Recorded data:
++++

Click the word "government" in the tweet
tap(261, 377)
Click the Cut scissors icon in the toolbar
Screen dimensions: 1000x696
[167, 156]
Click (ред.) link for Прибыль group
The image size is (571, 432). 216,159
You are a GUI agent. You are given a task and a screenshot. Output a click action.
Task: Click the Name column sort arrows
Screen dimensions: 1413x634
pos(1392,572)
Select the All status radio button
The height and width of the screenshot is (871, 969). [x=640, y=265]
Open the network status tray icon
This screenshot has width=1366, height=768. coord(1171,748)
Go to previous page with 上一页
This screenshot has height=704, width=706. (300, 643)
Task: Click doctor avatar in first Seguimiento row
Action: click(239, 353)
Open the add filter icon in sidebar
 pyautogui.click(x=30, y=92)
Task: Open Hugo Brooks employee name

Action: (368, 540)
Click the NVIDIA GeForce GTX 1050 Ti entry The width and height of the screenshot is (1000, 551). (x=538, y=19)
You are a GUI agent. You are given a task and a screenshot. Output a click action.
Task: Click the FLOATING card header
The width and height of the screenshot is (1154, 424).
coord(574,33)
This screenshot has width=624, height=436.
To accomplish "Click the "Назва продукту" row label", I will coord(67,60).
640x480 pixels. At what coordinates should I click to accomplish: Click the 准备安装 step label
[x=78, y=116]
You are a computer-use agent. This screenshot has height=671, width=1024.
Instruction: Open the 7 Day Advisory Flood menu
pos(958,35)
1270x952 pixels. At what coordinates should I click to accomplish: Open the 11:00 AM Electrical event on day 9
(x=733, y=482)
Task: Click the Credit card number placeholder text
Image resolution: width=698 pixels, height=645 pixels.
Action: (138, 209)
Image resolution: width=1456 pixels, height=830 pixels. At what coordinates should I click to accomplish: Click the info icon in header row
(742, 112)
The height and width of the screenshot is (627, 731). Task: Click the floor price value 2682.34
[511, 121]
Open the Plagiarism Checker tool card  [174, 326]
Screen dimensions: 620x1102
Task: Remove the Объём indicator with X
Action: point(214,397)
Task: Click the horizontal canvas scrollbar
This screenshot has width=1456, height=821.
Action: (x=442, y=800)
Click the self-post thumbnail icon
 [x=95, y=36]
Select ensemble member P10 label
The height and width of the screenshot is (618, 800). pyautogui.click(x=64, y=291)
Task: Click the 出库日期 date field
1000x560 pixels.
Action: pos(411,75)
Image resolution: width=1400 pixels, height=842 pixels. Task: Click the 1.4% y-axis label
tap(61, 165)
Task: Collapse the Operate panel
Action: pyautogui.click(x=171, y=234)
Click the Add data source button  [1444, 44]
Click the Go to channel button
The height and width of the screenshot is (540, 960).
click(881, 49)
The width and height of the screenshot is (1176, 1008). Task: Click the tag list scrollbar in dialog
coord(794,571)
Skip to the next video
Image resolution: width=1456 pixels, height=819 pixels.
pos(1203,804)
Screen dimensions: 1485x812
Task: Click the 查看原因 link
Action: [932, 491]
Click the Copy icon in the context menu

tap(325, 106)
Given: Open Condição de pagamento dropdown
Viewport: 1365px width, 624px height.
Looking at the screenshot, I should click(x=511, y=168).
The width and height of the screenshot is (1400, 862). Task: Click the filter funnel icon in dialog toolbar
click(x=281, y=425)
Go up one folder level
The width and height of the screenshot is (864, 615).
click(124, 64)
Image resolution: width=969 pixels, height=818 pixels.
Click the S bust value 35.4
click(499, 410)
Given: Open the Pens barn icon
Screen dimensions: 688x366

++++

◆ Task brief: Copy out every line of the records above word for word.

◆ Result for this task:
Click the word "government" in the tweet
tap(261, 377)
Click the Cut scissors icon in the toolbar
Screen dimensions: 1000x696
[167, 156]
Click (ред.) link for Прибыль group
The image size is (571, 432). 216,159
You are a GUI agent. You are given a task and a screenshot. Output a click action.
Task: Click the Name column sort arrows
Screen dimensions: 1413x634
pos(1392,572)
Select the All status radio button
The height and width of the screenshot is (871, 969). [x=640, y=265]
Open the network status tray icon
This screenshot has width=1366, height=768. coord(1171,748)
Go to previous page with 上一页
This screenshot has height=704, width=706. (300, 643)
Task: Click doctor avatar in first Seguimiento row
Action: click(239, 353)
Open the add filter icon in sidebar
 pyautogui.click(x=30, y=92)
Task: Open Hugo Brooks employee name

Action: (368, 540)
Click the NVIDIA GeForce GTX 1050 Ti entry The width and height of the screenshot is (1000, 551). (x=538, y=19)
You are a GUI agent. You are given a task and a screenshot. Output a click action.
Task: Click the FLOATING card header
The width and height of the screenshot is (1154, 424).
coord(574,33)
This screenshot has width=624, height=436.
To accomplish "Click the "Назва продукту" row label", I will coord(67,60).
640x480 pixels. At what coordinates should I click to accomplish: Click the 准备安装 step label
[x=78, y=116]
You are a computer-use agent. This screenshot has height=671, width=1024.
Instruction: Open the 7 Day Advisory Flood menu
pos(958,35)
1270x952 pixels. At what coordinates should I click to accomplish: Open the 11:00 AM Electrical event on day 9
(x=733, y=482)
Task: Click the Credit card number placeholder text
Image resolution: width=698 pixels, height=645 pixels.
Action: (138, 209)
Image resolution: width=1456 pixels, height=830 pixels. At what coordinates should I click to accomplish: Click the info icon in header row
(742, 112)
The height and width of the screenshot is (627, 731). Task: Click the floor price value 2682.34
[511, 121]
Open the Plagiarism Checker tool card  [174, 326]
Screen dimensions: 620x1102
Task: Remove the Объём indicator with X
Action: point(214,397)
Task: Click the horizontal canvas scrollbar
This screenshot has width=1456, height=821.
Action: (x=442, y=800)
Click the self-post thumbnail icon
 [x=95, y=36]
Select ensemble member P10 label
The height and width of the screenshot is (618, 800). pyautogui.click(x=64, y=291)
Task: Click the 出库日期 date field
1000x560 pixels.
Action: pos(411,75)
Image resolution: width=1400 pixels, height=842 pixels. Task: Click the 1.4% y-axis label
tap(61, 165)
Task: Collapse the Operate panel
Action: pyautogui.click(x=171, y=234)
Click the Add data source button  [1444, 44]
Click the Go to channel button
The height and width of the screenshot is (540, 960).
click(881, 49)
The width and height of the screenshot is (1176, 1008). Task: Click the tag list scrollbar in dialog
coord(794,571)
Skip to the next video
Image resolution: width=1456 pixels, height=819 pixels.
pos(1203,804)
Screen dimensions: 1485x812
Task: Click the 查看原因 link
Action: [932, 491]
Click the Copy icon in the context menu

tap(325, 106)
Given: Open Condição de pagamento dropdown
Viewport: 1365px width, 624px height.
Looking at the screenshot, I should click(x=511, y=168).
The width and height of the screenshot is (1400, 862). Task: Click the filter funnel icon in dialog toolbar
click(x=281, y=425)
Go up one folder level
The width and height of the screenshot is (864, 615).
click(124, 64)
Image resolution: width=969 pixels, height=818 pixels.
Click the S bust value 35.4
click(499, 410)
Given: Open the Pens barn icon
Screen dimensions: 688x366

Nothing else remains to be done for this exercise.